SceneNAT: Masked Generative Modeling for Language-Guided Indoor Scene Synthesis
This addresses the problem of generating realistic 3D indoor scenes from text for applications in virtual reality or design, representing an incremental advance over existing autoregressive and diffusion models.
The paper tackles 3D indoor scene synthesis from natural language instructions by proposing SceneNAT, a masked non-autoregressive Transformer that improves performance and efficiency over prior methods, achieving superior semantic compliance and spatial arrangement accuracy on the 3D-FRONT dataset with lower computational cost.

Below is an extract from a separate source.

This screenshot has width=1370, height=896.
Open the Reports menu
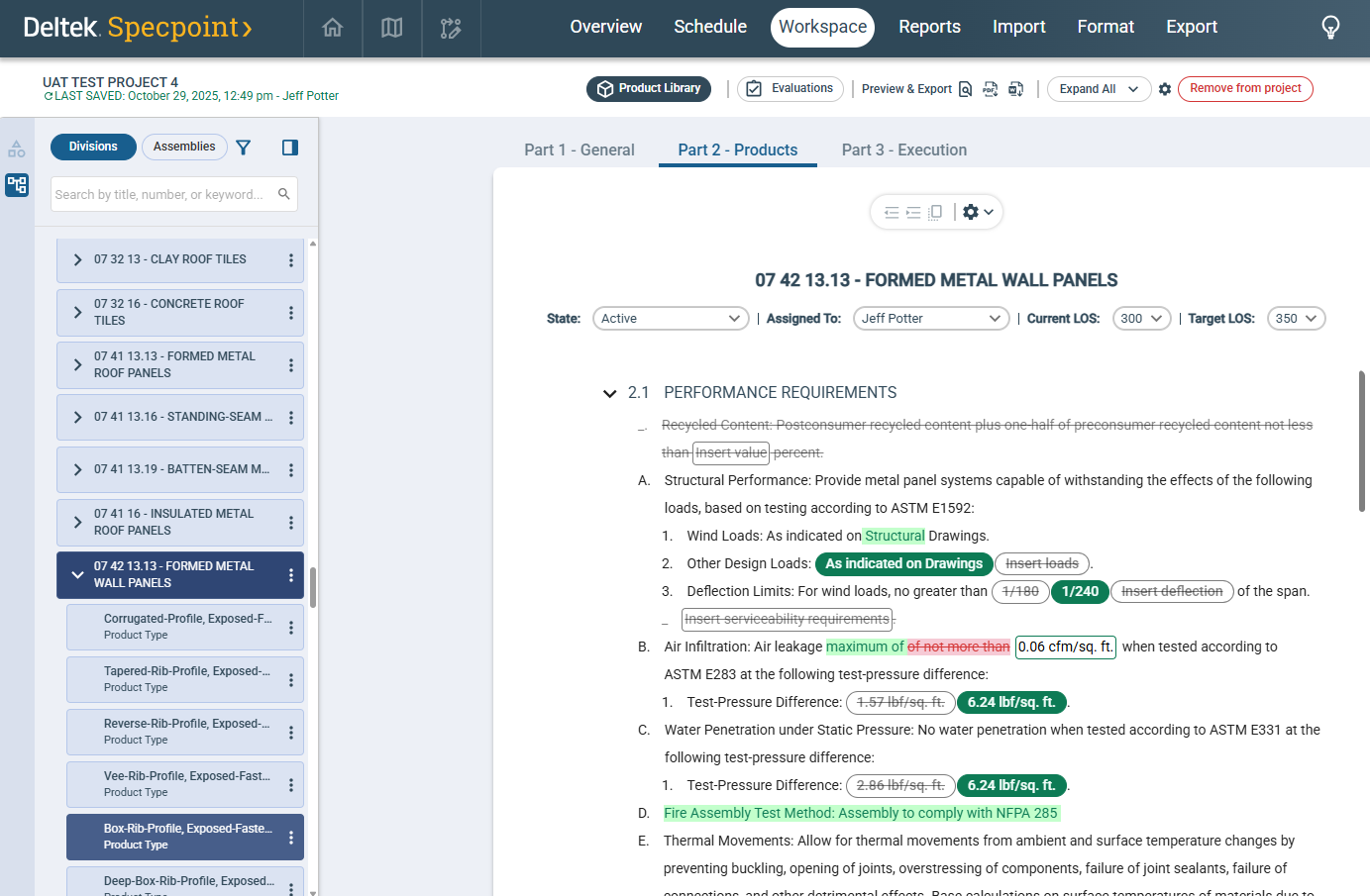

We present SceneNAT, a single-stage masked non-autoregressive Transformer that synthesizes complete 3D indoor scenes from natural language instructions through only a few parallel decoding passes, offering improved performance and efficiency compared to prior state-of-the-art approaches. SceneNAT is trained via masked modeling over fully discretized representations of both semantic and spatial attributes. By applying a masking strategy at both the attribute level and the instance level, the model can better capture intra-object and inter-object structure. To boost relational reasoning, SceneNAT employs a dedicated triplet predictor for modeling the scene's layout and object relationships by mapping a set of learnable relation queries to a sparse set of symbolic triplets (subject, predicate, object). Extensive experiments on the 3D-FRONT dataset demonstrate that SceneNAT achieves superior performance compared to state-of-the-art autoregressive and diffusion baselines in both semantic compliance and spatial arrangement accuracy, while operating with substantially lower computational cost.